Document segment:
Mike Cessario is the CEO and Founder of Liquid Death, an outrageous new canned water brand with quality mountain water engineered to murder your thirst! Liquid Death has made a name for itself as an extremely disruptive force of marketing, and the brand's outlandish marketing stunts are as refreshing as the water itself. To date, the brand has convinced 180,000 people to sell them their souls, has cursed its water with a real witch, and performed a reverse exorcism with an accredited warlock that allegedly put demons into the water. Customers who purchased during this time period were entitled to a coupon for $1 off any exorcism (yes, this is all for real). Recently, to further raise awareness of plastic pollution in the oceans, Liquid Death released a series of plush marine animal stuffed toys called Cutie Polluties that were bloodied and choked with plastic garbage. Additionally, as you can imagine, this is a brand whose unholy approach to marketing inspires a lot of controversy and hate, which is why Liquid Death took their favorite angry online comments and turned them into lyrics for their own death metal album. Liquid Death also has a very compelling mission, which is to eradicate the over-use of plastic bottles. According to their website, the average aluminum can contains over 70% recycled material, whereby the average plastic bottle contains only 3%. Additionally, aluminum cans are infinitely recyclable, and of all the aluminum produced since 1888, over 75% of it is still in current use. Plastic, on the other hand, technically isn't even recyclable in the first place because it costs so much money to melt it down, sending most of it into landfills and into the ocean. The planet has been overrun by plastic pollution, and Liquid Death is here to do something about it, which is why 10% of profits from every can sold help kill plastic pollution. Prior to founding Liquid Death, Mike worked in marketing with companies like Vayner Media and worked on multiple viral promotions for Netflix on series like "House of Cards," "Stranger Things," and "Narcos." The entrepreneurial origin story behind Liquid Death is extremely inspirational, and a real testament to how putting passion, fun, and personality into a brand can make it into a formidable gamechanger. We get into all of this on this very special episode of Damn Good Brands Origin Stories. Here are some key takeaways from this conversation with Mike Cessario.

Information:
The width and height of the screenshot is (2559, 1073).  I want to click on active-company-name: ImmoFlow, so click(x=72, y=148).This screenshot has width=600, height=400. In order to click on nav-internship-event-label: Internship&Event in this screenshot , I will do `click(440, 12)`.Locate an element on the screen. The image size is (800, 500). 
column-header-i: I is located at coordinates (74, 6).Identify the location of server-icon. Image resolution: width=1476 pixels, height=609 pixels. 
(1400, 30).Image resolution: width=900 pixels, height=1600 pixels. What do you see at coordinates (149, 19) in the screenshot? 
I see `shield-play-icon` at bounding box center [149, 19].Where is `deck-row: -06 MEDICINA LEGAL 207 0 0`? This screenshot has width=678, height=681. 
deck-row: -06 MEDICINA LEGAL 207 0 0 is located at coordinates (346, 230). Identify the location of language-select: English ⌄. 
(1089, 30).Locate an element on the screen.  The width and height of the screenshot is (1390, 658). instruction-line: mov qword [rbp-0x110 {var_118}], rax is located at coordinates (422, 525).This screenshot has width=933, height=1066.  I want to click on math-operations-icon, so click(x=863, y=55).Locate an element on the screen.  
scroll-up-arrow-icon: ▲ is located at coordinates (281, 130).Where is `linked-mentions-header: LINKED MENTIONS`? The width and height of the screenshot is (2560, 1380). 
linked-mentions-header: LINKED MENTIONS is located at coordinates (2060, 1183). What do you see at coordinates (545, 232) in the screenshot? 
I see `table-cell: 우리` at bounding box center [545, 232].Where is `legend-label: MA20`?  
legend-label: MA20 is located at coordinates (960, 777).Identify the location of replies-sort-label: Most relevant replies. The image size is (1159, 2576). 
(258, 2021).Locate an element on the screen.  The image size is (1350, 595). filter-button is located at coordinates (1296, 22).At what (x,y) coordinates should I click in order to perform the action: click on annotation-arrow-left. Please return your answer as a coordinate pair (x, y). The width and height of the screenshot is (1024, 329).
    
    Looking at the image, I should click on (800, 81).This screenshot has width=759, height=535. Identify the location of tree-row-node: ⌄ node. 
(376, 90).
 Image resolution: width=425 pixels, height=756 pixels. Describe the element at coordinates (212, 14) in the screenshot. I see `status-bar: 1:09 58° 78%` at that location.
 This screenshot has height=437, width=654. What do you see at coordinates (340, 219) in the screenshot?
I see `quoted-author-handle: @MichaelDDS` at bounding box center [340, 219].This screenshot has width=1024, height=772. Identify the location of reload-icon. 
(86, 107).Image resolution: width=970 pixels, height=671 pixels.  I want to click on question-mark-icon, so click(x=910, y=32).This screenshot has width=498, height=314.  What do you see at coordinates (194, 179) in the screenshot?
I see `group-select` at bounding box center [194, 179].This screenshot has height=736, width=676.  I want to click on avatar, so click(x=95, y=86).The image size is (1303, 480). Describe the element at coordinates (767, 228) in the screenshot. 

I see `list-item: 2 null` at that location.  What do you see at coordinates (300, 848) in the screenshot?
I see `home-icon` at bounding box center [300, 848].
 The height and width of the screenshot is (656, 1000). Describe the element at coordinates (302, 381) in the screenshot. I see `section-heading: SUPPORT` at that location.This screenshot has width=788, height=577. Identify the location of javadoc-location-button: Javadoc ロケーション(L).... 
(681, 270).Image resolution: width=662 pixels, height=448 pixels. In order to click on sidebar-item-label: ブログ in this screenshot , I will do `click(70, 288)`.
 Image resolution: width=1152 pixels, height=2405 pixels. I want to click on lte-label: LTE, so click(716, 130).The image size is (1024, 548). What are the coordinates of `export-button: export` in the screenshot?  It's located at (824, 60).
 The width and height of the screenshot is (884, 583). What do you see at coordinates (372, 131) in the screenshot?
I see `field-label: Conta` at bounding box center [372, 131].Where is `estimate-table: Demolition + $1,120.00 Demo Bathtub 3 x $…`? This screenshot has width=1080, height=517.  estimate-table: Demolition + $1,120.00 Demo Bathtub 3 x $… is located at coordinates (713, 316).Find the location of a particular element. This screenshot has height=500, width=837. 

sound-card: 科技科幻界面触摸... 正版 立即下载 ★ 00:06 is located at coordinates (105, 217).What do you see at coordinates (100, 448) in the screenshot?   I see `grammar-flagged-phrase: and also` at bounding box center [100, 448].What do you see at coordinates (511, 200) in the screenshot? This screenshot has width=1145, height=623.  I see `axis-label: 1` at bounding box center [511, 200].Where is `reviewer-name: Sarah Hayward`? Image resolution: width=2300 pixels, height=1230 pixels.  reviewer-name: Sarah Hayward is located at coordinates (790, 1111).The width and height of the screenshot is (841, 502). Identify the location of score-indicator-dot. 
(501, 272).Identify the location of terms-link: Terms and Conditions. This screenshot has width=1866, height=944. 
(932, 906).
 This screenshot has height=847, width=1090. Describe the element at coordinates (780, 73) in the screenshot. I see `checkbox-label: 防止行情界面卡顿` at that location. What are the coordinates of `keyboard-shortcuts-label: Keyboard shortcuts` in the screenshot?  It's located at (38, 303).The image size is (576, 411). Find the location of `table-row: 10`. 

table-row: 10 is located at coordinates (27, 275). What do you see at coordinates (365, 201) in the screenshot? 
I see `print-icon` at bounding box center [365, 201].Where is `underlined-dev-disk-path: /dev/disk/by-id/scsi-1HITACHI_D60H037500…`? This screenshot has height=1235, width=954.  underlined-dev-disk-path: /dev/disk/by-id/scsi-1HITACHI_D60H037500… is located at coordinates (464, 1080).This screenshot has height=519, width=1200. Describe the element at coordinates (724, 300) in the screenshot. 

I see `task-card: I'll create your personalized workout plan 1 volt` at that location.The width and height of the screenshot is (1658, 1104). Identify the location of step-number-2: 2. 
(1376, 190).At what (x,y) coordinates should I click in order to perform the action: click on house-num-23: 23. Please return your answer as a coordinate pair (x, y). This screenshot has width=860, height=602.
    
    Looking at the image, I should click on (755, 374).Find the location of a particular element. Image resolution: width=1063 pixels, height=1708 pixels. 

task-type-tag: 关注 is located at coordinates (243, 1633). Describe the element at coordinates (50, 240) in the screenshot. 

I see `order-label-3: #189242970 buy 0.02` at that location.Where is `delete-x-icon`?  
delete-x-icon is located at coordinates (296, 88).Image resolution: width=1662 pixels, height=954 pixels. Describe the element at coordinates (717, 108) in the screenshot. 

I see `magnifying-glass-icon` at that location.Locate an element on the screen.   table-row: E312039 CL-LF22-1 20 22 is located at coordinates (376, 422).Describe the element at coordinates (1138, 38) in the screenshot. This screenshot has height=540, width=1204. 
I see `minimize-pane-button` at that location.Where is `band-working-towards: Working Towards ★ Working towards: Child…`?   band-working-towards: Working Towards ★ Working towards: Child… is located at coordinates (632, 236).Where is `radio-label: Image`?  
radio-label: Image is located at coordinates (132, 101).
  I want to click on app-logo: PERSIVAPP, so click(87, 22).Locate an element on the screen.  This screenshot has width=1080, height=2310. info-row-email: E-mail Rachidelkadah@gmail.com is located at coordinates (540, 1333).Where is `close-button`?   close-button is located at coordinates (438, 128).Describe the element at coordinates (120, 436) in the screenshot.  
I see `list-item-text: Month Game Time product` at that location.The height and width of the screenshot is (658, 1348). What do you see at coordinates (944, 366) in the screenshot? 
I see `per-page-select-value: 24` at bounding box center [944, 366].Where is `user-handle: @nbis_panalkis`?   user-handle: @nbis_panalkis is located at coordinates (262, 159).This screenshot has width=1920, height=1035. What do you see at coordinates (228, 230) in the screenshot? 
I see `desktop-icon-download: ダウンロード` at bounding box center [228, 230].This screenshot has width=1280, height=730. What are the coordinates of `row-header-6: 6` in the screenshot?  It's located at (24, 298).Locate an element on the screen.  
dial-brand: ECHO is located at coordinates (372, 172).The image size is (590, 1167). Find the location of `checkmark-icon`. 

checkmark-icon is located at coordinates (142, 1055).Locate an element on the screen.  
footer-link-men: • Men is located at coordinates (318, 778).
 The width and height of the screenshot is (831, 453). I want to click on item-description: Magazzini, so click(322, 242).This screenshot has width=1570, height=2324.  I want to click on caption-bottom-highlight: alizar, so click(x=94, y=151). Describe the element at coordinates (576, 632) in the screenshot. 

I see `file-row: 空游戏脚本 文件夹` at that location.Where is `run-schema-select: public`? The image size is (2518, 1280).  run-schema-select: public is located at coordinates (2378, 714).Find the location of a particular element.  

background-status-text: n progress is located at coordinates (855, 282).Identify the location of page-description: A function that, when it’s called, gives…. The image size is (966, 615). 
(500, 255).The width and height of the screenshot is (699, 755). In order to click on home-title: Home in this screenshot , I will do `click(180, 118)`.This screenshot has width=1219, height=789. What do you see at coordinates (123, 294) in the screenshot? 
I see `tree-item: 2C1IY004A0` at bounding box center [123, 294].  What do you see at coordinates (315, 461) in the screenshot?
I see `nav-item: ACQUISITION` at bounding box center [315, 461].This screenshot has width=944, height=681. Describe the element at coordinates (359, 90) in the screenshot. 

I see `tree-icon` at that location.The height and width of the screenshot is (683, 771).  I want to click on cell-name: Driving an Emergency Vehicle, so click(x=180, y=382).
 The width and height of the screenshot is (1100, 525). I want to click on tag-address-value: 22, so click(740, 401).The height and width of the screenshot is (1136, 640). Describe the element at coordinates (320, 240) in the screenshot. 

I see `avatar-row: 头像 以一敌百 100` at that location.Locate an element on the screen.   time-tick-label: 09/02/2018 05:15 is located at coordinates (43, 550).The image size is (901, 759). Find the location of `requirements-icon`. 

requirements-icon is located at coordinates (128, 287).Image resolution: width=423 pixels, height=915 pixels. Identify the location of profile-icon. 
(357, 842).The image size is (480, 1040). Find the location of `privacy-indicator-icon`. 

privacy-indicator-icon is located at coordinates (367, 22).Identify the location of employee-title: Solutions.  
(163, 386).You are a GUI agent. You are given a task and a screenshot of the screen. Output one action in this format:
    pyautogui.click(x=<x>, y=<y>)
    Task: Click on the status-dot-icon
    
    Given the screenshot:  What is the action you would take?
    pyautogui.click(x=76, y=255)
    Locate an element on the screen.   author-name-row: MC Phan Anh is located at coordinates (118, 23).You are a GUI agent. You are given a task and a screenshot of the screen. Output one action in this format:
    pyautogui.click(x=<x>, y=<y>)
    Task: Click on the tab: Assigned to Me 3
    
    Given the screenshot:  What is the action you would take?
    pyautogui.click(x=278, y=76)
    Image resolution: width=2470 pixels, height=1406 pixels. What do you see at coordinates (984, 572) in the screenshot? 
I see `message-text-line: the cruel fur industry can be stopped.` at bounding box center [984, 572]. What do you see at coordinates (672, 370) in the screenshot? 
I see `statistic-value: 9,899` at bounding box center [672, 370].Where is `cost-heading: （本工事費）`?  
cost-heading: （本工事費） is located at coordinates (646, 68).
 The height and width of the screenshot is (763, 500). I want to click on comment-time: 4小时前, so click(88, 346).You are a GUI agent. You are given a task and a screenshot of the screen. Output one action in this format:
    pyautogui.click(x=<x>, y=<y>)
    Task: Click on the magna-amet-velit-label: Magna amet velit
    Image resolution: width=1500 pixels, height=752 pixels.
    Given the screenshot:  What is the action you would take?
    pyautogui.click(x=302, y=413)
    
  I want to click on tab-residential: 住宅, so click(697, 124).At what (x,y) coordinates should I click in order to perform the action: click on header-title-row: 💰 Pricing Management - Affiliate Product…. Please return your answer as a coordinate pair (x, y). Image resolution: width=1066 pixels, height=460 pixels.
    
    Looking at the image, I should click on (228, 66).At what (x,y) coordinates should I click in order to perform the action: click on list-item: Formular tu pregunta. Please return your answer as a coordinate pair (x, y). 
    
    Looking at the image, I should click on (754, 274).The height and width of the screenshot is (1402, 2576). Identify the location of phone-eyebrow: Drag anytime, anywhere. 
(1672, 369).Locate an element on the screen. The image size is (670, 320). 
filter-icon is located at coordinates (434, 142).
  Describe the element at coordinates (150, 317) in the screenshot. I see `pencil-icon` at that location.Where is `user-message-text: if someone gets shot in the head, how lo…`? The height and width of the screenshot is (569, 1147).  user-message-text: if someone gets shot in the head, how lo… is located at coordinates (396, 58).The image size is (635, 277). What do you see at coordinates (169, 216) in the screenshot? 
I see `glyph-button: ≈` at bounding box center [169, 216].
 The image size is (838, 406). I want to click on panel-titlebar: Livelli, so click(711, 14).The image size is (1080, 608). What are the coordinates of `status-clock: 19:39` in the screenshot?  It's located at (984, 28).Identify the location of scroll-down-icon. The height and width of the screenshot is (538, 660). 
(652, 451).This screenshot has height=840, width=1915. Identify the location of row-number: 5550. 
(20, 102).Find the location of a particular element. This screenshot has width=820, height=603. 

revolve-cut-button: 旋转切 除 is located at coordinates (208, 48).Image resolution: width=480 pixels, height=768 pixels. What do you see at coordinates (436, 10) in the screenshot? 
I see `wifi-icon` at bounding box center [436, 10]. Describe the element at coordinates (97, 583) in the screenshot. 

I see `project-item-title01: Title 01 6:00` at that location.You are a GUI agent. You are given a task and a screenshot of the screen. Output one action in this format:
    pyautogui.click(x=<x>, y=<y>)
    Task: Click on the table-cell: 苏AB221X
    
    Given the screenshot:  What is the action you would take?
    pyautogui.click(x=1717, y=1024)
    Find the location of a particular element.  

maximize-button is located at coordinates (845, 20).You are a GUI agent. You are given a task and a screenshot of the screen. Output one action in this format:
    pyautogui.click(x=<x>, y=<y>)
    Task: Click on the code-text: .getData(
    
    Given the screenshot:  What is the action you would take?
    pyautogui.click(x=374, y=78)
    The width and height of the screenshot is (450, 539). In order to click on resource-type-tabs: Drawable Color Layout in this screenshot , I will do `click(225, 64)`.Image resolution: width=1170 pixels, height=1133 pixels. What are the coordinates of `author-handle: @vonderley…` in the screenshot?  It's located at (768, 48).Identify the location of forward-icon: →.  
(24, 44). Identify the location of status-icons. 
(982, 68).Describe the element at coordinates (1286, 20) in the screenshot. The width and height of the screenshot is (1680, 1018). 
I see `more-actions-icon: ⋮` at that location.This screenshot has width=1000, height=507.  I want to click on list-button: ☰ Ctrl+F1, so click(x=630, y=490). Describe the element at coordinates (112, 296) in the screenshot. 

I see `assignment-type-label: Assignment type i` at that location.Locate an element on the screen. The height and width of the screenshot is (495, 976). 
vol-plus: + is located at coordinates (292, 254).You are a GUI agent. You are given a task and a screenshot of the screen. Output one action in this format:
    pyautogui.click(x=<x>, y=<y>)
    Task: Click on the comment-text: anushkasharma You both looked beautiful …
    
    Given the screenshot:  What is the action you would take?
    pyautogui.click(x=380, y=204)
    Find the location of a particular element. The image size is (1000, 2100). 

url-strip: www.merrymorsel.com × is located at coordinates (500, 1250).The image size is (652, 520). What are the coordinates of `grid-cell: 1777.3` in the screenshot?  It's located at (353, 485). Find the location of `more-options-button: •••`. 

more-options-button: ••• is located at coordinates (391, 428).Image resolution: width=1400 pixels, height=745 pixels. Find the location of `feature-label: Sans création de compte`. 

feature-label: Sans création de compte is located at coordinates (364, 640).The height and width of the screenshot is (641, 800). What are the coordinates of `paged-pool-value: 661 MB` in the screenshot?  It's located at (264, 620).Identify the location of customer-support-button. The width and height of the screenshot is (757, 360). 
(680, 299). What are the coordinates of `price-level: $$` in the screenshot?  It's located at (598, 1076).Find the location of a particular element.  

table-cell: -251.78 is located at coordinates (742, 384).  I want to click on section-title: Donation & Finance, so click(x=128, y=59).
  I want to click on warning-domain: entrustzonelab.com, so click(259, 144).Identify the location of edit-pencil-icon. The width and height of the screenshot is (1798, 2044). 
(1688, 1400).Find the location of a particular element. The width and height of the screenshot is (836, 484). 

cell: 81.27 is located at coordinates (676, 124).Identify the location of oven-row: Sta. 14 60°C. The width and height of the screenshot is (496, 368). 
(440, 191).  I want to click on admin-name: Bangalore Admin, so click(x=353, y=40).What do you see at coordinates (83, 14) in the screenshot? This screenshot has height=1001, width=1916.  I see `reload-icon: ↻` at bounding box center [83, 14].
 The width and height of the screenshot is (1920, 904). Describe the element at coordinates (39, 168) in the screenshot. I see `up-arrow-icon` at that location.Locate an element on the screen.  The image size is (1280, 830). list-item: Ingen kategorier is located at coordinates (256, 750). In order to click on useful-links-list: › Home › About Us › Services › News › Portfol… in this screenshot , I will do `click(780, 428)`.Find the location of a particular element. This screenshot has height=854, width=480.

Explore the material:
- A) Answer each question from the Liquid Death profile.
(i) How many people has the brand convinced to sell it their souls?
(ii) What share of profits from every can sold helps kill plastic pollution?
(iii) Which company does the profile name as one Mike Cessario worked with in marketing before founding Liquid Death?
- B) Write the next part of the Liquid Death profile, following on from its final sentence.

Answer section:
- A)
(i) 180,000
(ii) 10%
(iii) Vayner Media

- B)
Throw the rules away.The world of branding is silently governed by a list of archaic rules that dictate what you can and can't do - if you want a groundbreaking brand, it's time to stop playing by these rules. During his advertising years, Mike asked himself why products, specifically in CPG, had to play by these bland and boring 1950's rules, which entertainment brands were never at the mercy of. As a result, Liquid Death's marketing is brash, violent, occasionally foul-mouthed, and extremely controversial, but as a result, it has a rabid fan base because it's so fun and different. So whether you're starting a new brand or want to do something different with an existing one, consider throwing out the puritanical rule book that's been governing the world of CPG for decades and do something new.
Ideas don't sell. Proof sells.After coming up with the idea of Liquid Death, instead of running straight towards investors, Mike decided to prove the product's viability in a low-risk manner by producing a commercial for the product before it even existed. The commercial was completely insane, became instantly viral, and Mike set up a Facebook page to gauge interest and found that there was a serious amount of demand for his product. He was even pitched by stores like 7-11. Mike then took this data, made a pitch deck, and was off to the races with investors. Had Mike walked into a boardroom with the idea for a mountain water with unnecessarily aggressive branding called Liquid Death, he probably would have been laughed out of the room. But, by showing the serious interest in the product, he de-risked the project and proved its viability. The public is dying for products as outlandish as Liquid Death, but you need to prove them before you can expect to get investors interested.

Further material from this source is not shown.